══ TEXT SEGMENT
Maybe Waldfogel and I should enjoy Christmas together, scowling across a bowl of lukewarm sprouts, pulling crackers with royalty statements inside and then spending the rest of the day feeling guilty.

Thursday, December 03, 2009

The spirit of Hornby

I think the first time I ever posted a comment online came about 10 years ago, when The Guardian tried to compile a list of the 100 ‘greatest’ albums that never showed up in lists of 100 ‘greatest’ albums. What they eventually produced, as I pointed out, was the bottom half of a list of the 200 ‘greatest’ albums. In the same admirable if slightly quixotic spirit, that obsessive cinematic taxonomist Iain Stott has come up with another list, this time of the ‘greatest’ films that have somehow evaded the consensual canon of ‘greatestness’. Here’s Iain’s roll-call of second-bestness; here’s, I dunno, the Conference North; and here’s my own humble contribution to the project. Great.

(And there’s more on lists at my Noughties blog.)

Tuesday, December 01, 2009

This is pop

A quick piece I wrote about the pop/celeb culture of the past decade for the Australian women’s magazine Madison. You need to scroll down before you get to my bit. Incidentally, they removed my stuff about The Truman Show and replaced it with 2001: A Space Odyssey. Their gaff, their rules, I suppose.

And talking of films, when I think of Madison, this is what comes to mind:

Monday, November 30, 2009

That’s what it’s all about

If anybody still doesn’t quite get the hang of Twitter, apparently this is what I’ve been doing for the past year:


And you thought it was all about overturning injunctions and dissing homophobic journalists and bring democracy to Iran, didn’t you?
════
══ SUPPLIED DATA
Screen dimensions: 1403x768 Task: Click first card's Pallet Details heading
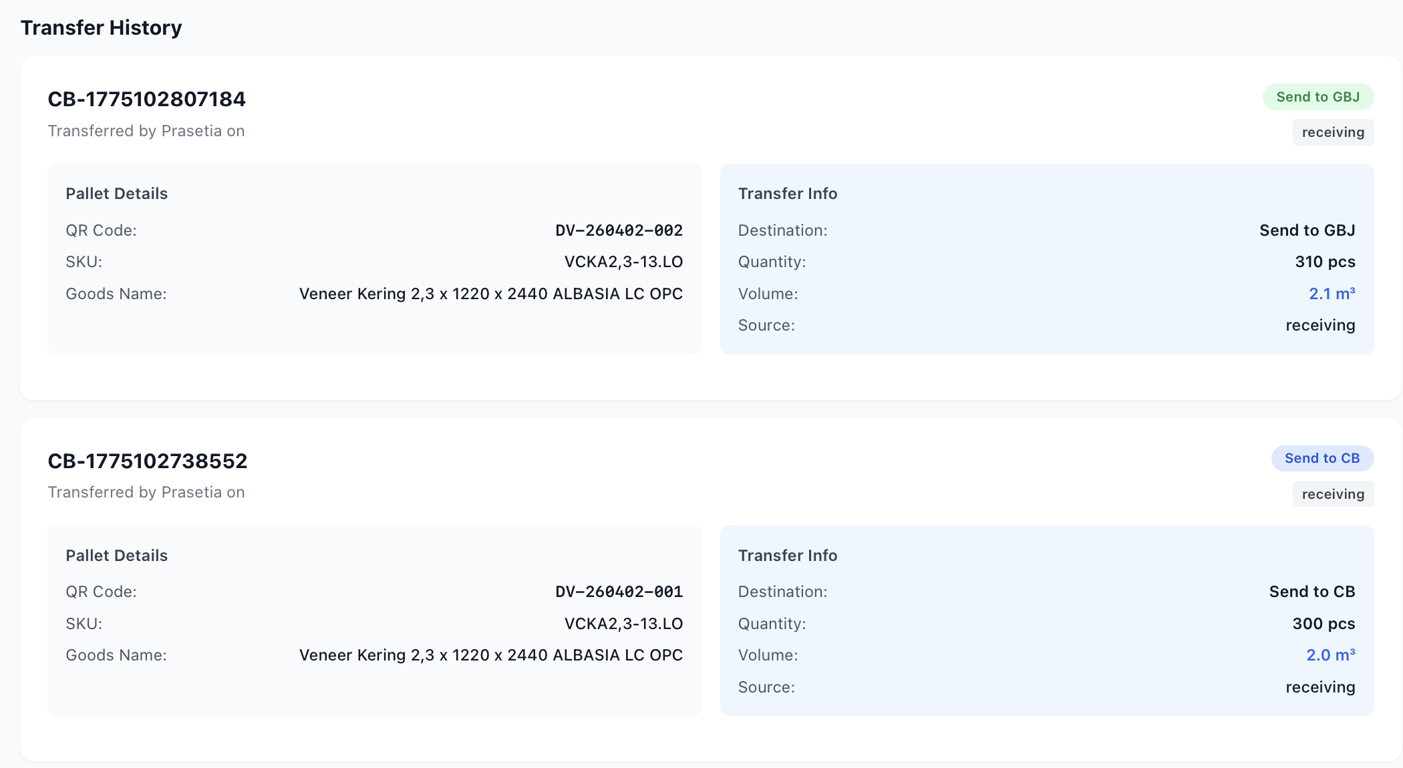pos(117,194)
════
◆ EXERCISE TASK
Please reproduce the blog posts word for word, starting with "Monday, November 30, 2009" and going on through "Iran, didn’t you?".

◆ OUTPUT BELOW
Monday, November 30, 2009

That’s what it’s all about

If anybody still doesn’t quite get the hang of Twitter, apparently this is what I’ve been doing for the past year:


And you thought it was all about overturning injunctions and dissing homophobic journalists and bring democracy to Iran, didn’t you?